▶ _Reading text_:
↓↓↓

In honouring patients who have had horrible experiences from awareness anaesthesia, I must say I find their experiences most valuable and amazing. After an operation in general anaesthesia they wake up and explain what they have experienced while being seemingly a sleep. Some feel pain, emotions and touches some hear voices. The awareness that observes their body and at the same time senses the pain and touches can be almost without physical attachment and still be a part of the body as explained by some patients who have had out of body experiences. It seems from these patients’ experiences that awareness can be more or less embodied without we are fully aware of it. And the “we” who is aware is our mind a part of a greater awareness.

I have experienced something alike with a client who was suffering from cancer with metastasis to his lungs. When speaking together he was aware that he could speak freely without feeling short of breath. However when he was invited to direct his awareness inward and downward in his body, he started to feel short of breath. In inquiring how this could be we ended up with some possible answers. He was not aware of his breath while speaking since his awareness was mainly in the upper part of his body while he was listening, thinking and talking, and when his awareness was directed towards the lower part of his body it evoked anxiety that might have caused the sensation of short of breath. We may not know for sure if it was the physical changes in the body he became aware of that caused the symptom or the anxiety or both. All that we know is that it was necessary to take care of his anxiety in the present moment to feel relieved from being short of breath.

Unconsciously and consciously we may confront or avoid our physical sensations as experienced by our awareness, and at the same time a greater awareness may be a way to relieve physical sensation.

↑↑↑

▶ _Exercise data_:
↓↓↓

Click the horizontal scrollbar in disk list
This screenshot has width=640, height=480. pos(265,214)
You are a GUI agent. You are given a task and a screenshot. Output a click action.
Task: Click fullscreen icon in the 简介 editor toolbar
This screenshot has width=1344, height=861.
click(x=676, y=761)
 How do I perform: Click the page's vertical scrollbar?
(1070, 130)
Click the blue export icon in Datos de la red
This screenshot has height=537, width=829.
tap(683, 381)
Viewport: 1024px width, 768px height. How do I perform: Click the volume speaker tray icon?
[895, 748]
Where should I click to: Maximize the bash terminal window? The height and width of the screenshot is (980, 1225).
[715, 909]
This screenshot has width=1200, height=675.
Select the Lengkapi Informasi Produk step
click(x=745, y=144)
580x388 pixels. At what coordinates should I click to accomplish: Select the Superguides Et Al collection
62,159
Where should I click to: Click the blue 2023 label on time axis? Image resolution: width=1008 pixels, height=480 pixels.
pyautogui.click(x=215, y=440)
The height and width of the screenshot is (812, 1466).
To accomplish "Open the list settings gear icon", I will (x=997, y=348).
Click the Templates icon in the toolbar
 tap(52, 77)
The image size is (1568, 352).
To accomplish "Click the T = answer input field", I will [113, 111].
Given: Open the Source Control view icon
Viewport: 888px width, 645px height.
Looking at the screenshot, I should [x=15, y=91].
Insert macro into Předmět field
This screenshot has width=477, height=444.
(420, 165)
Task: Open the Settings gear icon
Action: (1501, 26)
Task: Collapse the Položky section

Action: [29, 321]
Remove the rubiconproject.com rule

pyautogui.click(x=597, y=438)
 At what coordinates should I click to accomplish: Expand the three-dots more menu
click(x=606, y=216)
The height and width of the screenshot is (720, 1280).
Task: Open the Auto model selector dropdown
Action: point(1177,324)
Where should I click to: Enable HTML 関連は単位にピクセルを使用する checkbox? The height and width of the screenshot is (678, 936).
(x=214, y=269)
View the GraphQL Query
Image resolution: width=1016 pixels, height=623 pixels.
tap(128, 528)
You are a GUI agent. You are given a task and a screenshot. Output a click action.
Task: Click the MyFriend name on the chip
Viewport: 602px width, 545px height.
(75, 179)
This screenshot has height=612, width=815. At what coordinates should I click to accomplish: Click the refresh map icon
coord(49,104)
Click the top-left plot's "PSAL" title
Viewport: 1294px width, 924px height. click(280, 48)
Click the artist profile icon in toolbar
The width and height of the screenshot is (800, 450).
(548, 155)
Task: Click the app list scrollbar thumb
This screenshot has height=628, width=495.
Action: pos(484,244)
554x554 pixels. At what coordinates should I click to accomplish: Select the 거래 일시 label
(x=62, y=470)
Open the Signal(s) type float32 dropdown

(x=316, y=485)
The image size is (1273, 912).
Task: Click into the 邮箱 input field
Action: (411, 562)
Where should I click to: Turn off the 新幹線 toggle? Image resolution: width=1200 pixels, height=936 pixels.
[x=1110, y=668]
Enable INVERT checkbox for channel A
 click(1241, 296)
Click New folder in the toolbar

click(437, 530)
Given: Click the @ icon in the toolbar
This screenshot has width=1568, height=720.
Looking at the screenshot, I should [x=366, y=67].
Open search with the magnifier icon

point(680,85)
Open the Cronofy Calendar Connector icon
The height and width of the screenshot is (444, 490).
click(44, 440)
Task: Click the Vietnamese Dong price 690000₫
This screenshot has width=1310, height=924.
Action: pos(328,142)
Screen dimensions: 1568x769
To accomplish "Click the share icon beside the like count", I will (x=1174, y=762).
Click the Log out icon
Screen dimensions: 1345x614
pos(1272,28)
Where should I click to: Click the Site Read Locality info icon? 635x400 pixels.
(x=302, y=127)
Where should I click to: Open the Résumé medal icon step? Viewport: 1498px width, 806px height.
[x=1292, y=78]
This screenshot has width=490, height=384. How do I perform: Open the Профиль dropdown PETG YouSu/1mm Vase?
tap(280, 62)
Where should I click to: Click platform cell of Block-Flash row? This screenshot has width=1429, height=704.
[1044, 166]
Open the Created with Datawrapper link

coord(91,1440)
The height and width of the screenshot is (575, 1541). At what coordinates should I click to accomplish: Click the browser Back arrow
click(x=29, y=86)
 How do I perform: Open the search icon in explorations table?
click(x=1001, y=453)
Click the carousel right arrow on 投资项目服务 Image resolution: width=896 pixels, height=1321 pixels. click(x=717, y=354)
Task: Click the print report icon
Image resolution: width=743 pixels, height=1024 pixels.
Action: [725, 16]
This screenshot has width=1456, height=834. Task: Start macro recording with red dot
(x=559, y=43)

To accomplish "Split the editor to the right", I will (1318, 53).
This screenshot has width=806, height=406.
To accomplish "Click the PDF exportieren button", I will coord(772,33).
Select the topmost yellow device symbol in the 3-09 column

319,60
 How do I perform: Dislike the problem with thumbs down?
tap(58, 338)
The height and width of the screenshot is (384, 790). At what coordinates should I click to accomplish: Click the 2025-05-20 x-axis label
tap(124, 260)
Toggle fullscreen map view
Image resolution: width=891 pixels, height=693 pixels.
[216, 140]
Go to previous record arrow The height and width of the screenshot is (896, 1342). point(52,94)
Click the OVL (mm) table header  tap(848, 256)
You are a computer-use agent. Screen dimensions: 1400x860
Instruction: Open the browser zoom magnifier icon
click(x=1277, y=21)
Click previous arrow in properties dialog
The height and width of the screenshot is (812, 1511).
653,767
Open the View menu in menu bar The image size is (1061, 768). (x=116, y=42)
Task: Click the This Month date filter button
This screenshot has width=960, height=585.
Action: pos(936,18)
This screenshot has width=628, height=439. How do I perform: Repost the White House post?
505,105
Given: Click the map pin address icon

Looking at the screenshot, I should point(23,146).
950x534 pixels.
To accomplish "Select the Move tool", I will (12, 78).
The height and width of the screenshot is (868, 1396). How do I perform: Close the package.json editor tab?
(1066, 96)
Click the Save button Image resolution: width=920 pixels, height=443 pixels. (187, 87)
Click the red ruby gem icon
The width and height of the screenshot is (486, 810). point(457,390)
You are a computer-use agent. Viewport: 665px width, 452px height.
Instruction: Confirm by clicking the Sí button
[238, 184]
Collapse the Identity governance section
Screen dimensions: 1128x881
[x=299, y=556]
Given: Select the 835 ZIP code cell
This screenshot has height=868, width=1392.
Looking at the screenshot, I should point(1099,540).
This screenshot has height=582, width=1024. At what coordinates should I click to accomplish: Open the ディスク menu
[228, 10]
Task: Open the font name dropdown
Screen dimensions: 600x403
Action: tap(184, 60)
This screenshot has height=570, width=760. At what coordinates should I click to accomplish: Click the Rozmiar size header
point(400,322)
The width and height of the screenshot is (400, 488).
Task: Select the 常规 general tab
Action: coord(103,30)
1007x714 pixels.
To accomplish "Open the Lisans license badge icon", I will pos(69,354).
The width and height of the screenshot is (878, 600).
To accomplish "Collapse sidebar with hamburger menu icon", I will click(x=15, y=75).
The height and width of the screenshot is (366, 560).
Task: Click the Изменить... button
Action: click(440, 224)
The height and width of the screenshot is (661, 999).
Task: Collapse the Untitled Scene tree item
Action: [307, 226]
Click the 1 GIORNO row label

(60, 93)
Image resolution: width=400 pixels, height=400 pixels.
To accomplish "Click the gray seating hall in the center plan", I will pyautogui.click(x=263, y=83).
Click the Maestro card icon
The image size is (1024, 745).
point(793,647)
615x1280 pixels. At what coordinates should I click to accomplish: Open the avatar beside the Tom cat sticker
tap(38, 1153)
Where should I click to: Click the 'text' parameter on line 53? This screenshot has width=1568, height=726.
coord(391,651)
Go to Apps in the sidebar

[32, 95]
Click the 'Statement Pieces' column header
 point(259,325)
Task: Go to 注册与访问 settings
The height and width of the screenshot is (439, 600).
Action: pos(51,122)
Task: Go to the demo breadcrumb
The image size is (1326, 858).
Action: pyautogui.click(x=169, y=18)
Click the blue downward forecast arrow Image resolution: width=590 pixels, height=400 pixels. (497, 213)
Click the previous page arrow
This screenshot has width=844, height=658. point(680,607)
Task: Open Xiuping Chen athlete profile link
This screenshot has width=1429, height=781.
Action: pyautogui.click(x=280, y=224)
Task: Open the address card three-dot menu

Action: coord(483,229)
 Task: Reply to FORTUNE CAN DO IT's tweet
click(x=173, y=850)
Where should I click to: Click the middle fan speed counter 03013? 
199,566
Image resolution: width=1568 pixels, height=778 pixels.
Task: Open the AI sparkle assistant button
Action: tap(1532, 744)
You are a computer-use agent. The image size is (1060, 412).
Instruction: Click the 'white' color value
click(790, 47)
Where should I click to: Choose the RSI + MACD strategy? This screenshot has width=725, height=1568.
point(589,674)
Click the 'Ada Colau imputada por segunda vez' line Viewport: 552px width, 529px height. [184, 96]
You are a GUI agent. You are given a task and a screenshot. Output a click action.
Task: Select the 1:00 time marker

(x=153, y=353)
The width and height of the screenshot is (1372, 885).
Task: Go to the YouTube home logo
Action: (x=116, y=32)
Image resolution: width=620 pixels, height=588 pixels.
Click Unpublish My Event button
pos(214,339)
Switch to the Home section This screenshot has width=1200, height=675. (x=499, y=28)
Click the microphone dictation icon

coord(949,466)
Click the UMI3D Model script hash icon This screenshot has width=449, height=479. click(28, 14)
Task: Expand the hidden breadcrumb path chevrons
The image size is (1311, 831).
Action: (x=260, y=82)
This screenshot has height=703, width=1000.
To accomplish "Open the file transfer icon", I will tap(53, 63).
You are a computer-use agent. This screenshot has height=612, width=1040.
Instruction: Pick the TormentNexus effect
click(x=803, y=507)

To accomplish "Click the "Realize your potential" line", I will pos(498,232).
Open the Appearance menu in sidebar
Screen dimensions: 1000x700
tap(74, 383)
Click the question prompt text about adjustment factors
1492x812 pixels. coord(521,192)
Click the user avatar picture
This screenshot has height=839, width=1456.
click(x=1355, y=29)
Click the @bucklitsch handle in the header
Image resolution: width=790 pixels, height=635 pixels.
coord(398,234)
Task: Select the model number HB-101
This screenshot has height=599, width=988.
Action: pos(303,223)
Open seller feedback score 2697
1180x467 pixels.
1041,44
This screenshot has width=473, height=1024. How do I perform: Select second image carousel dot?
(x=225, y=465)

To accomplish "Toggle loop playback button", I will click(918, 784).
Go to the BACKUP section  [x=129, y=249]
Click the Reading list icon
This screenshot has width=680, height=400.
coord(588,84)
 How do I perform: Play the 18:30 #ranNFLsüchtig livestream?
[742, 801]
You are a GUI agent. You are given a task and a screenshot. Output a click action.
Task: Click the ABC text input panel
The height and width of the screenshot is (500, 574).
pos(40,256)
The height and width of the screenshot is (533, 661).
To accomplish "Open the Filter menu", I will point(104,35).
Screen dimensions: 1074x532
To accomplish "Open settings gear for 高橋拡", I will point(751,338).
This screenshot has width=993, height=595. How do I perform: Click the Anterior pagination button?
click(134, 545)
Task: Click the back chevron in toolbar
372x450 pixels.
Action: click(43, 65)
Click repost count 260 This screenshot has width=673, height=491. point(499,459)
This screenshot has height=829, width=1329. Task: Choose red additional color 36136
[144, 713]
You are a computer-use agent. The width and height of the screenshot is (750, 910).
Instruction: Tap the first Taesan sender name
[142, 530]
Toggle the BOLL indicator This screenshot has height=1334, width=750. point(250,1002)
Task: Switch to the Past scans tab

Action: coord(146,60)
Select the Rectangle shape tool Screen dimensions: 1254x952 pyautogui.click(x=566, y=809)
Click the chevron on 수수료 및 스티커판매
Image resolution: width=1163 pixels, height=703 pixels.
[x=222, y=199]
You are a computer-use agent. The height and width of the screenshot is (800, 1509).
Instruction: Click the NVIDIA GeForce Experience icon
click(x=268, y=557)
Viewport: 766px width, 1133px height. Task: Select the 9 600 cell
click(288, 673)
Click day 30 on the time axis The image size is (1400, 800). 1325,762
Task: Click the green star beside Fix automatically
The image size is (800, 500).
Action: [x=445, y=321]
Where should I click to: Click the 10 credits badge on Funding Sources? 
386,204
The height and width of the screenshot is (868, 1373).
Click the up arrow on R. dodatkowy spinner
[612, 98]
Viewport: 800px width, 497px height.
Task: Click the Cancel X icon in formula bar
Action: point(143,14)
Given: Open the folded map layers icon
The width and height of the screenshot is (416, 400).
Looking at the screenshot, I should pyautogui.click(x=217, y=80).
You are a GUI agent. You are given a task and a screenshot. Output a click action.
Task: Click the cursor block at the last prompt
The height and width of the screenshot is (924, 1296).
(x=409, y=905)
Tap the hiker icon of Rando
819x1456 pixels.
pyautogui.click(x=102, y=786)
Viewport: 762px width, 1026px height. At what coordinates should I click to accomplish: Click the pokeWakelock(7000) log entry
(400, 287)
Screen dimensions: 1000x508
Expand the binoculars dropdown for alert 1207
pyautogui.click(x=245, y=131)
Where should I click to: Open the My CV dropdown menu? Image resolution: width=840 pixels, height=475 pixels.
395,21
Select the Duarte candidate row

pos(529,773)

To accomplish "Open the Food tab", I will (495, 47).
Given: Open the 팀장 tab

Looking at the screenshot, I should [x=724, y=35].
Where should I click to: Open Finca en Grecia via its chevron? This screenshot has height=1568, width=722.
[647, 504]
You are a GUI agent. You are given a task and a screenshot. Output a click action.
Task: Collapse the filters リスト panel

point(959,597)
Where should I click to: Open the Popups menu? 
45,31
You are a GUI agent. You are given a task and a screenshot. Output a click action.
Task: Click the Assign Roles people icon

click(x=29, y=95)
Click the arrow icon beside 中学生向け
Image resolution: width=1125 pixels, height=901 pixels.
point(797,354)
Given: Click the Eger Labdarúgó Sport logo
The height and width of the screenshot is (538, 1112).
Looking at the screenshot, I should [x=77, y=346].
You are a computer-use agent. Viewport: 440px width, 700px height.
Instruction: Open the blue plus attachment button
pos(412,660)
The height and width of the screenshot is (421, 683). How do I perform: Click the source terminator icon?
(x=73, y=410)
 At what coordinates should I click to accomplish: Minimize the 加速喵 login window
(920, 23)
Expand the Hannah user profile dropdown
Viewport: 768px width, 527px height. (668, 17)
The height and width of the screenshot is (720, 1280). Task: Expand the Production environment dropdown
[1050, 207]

↑↑↑

▶ _Parts of the exercise_:
[A] In two sentences, summarize the passage on awareness.
[B] Decide whether each statement below agrees with the passage on awareness. Answer yes or no, and quote the words of the passage that decide it.
(i) The client felt short of breath while speaking.
(ii) Some patients hear voices during an operation under general anaesthesia.
(iii) It is known for certain what caused the client's shortness of breath.
[C] Carry the passage on awareness forward from its final sentence.

▶ _Answers below_:
[A] Some patients who wake from general anaesthesia report having felt pain, emotions and touches or heard voices, which suggests that awareness can be more or less embodied without our being fully aware of it. With a client who had cancer spreading to his lungs, turning his awareness inward and downward brought on shortness of breath, and taking care of his anxiety in the present moment was necessary to relieve it.

[B]
(i) No: "he could speak freely without feeling short of breath."
(ii) Yes: "Some feel pain, emotions and touches some hear voices."
(iii) No: "We may not know for sure if it was the physical changes in the body he became aware of that caused the symptom or the anxiety or both."

[C]
To elaborate on this I will offer one of my own experiences. I was in a state of unusual mental silence in the way that very few thoughts and ideas were passing by. My problem-seeking mind started wondering where am I going to and why this emptiness? I was seeking an understanding and in not finding any I was a bit anxious and then my body started to ache with a quite unusual pain in my joints, like if my body was holding something back. When I was focusing on my bodily symptoms in trying to understand or get relived they remained or was even worsen. When I in some way gave up struggling and tuned into openness receptiveness and inner silence, a special relieving energy filled my body, and I was without pain. To me this demonstrates how my focus and my anxiety may worsen or even create my symptoms and if I unconsciously close down for a greater awareness I may close down for a possibility to heal. Also I have considered the option that perhaps my seemingly well-fitted body is much more “used” and achy than I want to realise and in avoiding realising this my awareness is more or less dis-embodied? I trust that the future will show what is the truth, meanwhile I will continue to practice openness and receptiveness for a greater awareness.

Through awareness training we may learn to distinguish between symptoms evoked by anxiety and symptoms evoked by physical changes and of course it may be a mixture of both since we never know for sure in the present moment, if the awareness is on its way to escape the body in order to let go of physical pain and disabilities or if anxiety entirely is the creator of the physical symptoms or both. It seems that awareness can be more or less integrated in the body when we feel anxious and sick or simply not present. And who knows where awareness goes when no longer embodied?